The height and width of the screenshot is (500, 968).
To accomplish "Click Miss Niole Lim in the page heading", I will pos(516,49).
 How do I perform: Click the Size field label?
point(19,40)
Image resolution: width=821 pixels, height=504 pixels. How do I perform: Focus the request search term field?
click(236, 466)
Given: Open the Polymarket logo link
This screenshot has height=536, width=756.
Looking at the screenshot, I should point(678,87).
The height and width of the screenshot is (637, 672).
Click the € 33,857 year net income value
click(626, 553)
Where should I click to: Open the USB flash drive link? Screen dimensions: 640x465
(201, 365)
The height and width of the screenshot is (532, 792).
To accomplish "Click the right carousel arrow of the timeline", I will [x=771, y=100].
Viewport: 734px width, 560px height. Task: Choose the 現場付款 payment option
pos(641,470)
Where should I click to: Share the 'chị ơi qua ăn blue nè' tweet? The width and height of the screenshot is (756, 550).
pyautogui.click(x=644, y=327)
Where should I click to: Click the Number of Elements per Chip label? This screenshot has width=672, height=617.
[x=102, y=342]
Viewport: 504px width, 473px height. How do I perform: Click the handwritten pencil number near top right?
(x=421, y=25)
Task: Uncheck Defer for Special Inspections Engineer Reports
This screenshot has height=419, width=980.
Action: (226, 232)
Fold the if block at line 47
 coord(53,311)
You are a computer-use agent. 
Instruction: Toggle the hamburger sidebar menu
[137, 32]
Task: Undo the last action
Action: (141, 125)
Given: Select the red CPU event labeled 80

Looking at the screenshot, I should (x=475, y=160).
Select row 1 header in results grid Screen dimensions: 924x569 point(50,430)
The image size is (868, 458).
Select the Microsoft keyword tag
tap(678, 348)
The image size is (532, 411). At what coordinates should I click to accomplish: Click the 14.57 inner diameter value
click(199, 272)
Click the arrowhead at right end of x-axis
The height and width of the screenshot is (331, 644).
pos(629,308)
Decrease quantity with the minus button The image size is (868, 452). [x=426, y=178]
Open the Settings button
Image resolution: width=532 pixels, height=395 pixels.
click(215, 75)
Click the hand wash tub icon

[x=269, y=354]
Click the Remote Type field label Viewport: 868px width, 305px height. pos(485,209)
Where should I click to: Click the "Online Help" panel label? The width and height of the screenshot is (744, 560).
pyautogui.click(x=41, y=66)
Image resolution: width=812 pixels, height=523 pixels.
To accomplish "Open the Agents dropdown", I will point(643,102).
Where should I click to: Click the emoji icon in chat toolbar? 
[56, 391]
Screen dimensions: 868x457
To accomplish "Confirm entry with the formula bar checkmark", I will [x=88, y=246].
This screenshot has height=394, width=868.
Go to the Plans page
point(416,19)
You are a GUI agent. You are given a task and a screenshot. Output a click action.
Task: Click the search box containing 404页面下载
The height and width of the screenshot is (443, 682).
-- -- --
- _Work required_
Lines with the string "will": pick each one out of the material and return it.

- _Solution for this exercise_
To accomplish "Click Miss Niole Lim in the page heading", I will pos(516,49).
To accomplish "Click the right carousel arrow of the timeline", I will [x=771, y=100].
To accomplish "Open the Agents dropdown", I will point(643,102).
To accomplish "Confirm entry with the formula bar checkmark", I will [x=88, y=246].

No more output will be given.